Enter Advisor. “Especially when working with clients who are in wealth accumulation mode, how do you get them to think about those mechanisms as quickly as possible?” Williams said.

Advisors can demonstrate value And she adds that she will involve those parents and their growing children, who may be potential customers, in actively planning for the cost of both higher education and lifelong learning. . There could also be honest discussions about whether alternatives to college education, such as more affordable vocational training, are better suited for some children in families, Williams said.

Mr. Williams said wealth managers training their young advisers on such services could bring double benefits. That means you can gain a competitive advantage as they try to build their own books and leverage their ability to build relationships with younger customers.

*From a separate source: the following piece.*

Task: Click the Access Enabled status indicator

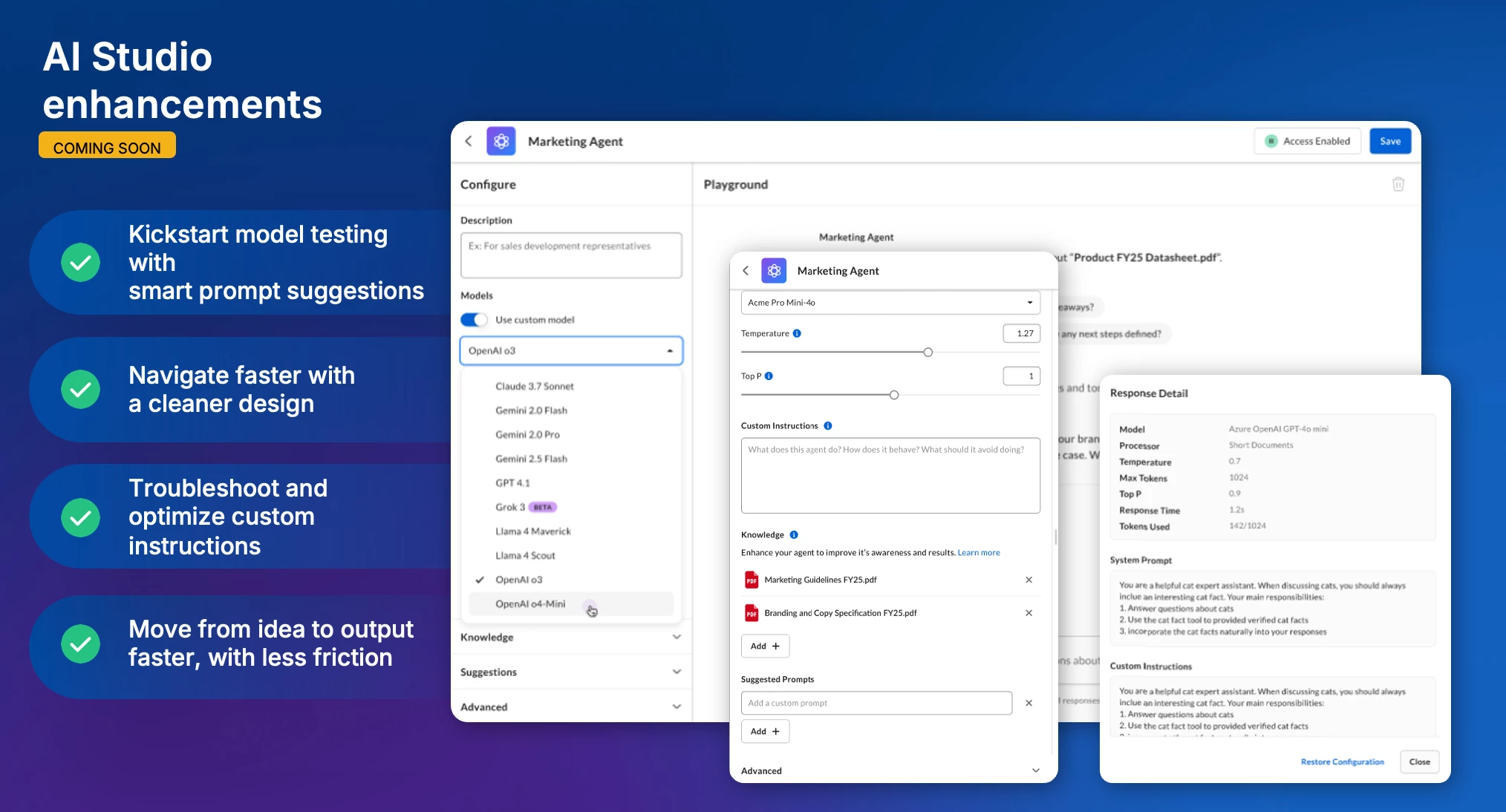Action: pos(1308,141)
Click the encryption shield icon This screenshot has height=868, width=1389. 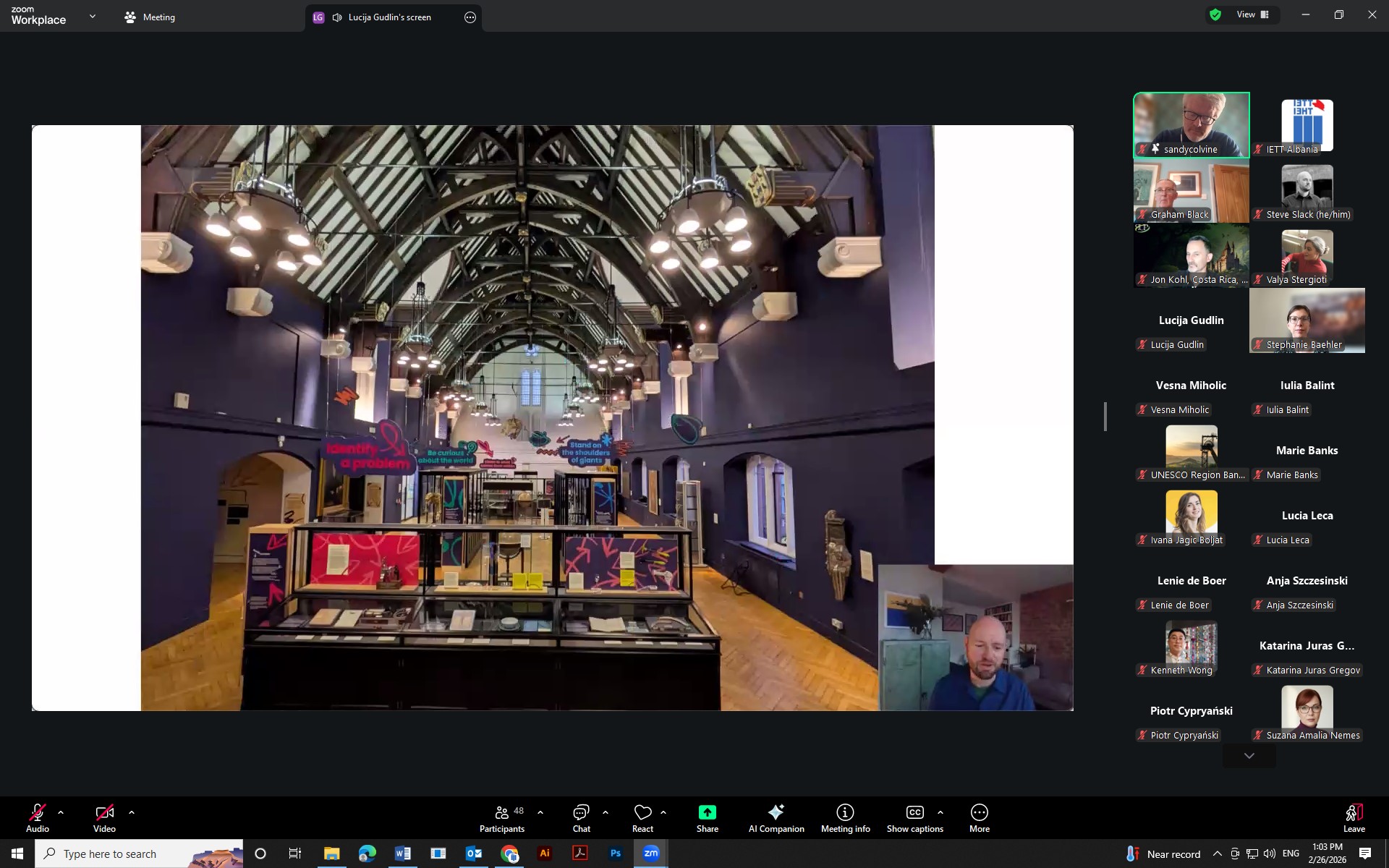tap(1215, 14)
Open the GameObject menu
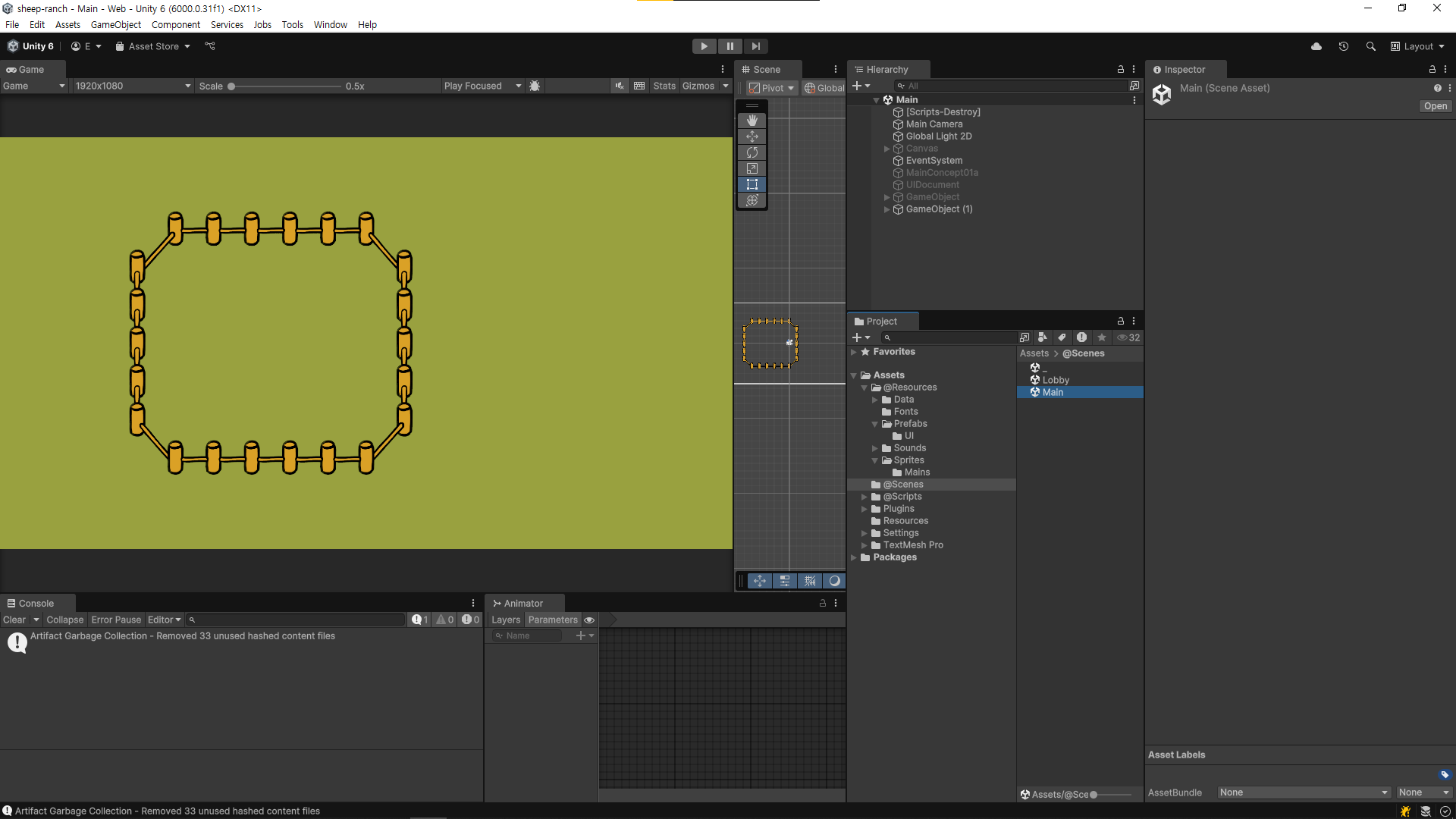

The success of some companies toward college and career planning reflects the likely trend of companies in the RIA world going “upstream,” Williams said. “As clients grow in size and complexity, they need more.” added that it includes

Career planning for next generation clients
But the issue of education planning needs to extend beyond college admissions, Williams said. Younger generations in the workforce reskill and change careers more frequently than baby boomers, so advisors need to be prepared to make these changes a broader and ongoing financial planning topic.

“When you talk to your customers and think about their education plans, they may want to go back to school for another degree or change careers,” she said.

Given the pace of workforce disruption across the industry, Angie Habers, managing partner and CEO of advisor consultancy Habers & Co. is career planning,” he said.

“We can’t even imagine what impact AI will have on the workforce,” says Habers. “But the opportunity here is for financial advisors to help real people … help them plan their careers and find other jobs in case they lose their jobs because of technology. ”

The Dimensional paper also notes that in addition to client referrals, having multiple sources of referrals, particularly from “centres of influence” such as CPA and real estate attorneys, outweighs other advisors and referrals through digital marketing. also revealed to be a strong engine of strong growth. .

According to the survey, the biggest obstacles to growth are uncertainty over business succession plans and exit strategies, and too many old customers. Fundamentally, clients over the age of 70 are often retired and have run out of assets, in contrast to those under the age of 40 who are increasing their assets and need more services such as education plans. We have young customers.

But companies may kill two birds with one stone by investing in such in-demand services. In doing so, Williams said, it will foster “the next generation of up-and-coming advisors who are potential owners of the future who also contribute to the growth of today’s business.”